Stored data
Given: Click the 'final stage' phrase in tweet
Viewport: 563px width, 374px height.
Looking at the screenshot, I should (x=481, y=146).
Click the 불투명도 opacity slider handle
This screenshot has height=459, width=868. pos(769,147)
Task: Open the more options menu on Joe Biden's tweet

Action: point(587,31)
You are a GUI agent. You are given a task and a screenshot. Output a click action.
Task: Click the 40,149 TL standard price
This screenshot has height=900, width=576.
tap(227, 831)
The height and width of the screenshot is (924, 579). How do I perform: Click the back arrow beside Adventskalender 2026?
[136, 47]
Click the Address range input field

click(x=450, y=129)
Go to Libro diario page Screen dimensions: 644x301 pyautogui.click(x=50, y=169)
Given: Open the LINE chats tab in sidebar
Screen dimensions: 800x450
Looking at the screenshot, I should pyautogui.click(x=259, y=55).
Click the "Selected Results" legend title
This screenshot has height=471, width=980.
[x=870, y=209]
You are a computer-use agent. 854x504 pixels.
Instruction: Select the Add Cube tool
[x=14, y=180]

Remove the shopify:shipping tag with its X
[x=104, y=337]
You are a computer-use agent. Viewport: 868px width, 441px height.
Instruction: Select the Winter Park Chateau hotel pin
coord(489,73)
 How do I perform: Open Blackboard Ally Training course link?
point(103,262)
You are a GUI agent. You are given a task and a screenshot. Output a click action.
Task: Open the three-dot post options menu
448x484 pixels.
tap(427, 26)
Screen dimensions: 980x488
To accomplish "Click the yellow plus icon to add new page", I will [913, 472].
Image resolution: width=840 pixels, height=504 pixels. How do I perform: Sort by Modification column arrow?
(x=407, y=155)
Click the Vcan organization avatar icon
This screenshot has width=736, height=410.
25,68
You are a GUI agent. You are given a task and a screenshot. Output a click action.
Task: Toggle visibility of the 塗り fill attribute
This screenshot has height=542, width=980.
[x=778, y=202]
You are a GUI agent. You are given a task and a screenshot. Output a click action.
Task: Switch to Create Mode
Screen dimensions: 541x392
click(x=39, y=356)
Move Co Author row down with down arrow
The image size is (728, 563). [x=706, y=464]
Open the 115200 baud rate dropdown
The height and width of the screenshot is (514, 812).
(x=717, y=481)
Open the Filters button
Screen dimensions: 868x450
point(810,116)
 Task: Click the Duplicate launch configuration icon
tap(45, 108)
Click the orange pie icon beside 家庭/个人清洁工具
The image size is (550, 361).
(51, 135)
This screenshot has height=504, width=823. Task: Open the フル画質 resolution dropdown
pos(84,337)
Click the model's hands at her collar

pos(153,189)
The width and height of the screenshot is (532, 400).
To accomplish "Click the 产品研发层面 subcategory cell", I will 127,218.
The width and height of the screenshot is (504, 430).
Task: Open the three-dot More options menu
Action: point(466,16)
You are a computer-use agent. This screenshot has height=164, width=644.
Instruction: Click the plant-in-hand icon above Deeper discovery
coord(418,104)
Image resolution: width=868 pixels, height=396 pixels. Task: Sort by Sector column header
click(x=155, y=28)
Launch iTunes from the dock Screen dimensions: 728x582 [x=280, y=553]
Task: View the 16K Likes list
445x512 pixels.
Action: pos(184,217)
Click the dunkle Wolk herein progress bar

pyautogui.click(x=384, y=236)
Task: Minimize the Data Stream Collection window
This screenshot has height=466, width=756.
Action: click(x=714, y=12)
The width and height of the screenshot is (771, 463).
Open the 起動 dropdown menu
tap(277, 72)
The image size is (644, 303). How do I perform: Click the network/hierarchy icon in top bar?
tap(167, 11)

* Your objective
Every line that contains "page" should be copied out of the data.

* Result of this task
Go to Libro diario page Screen dimensions: 644x301 pyautogui.click(x=50, y=169)
To accomplish "Click the yellow plus icon to add new page", I will [913, 472].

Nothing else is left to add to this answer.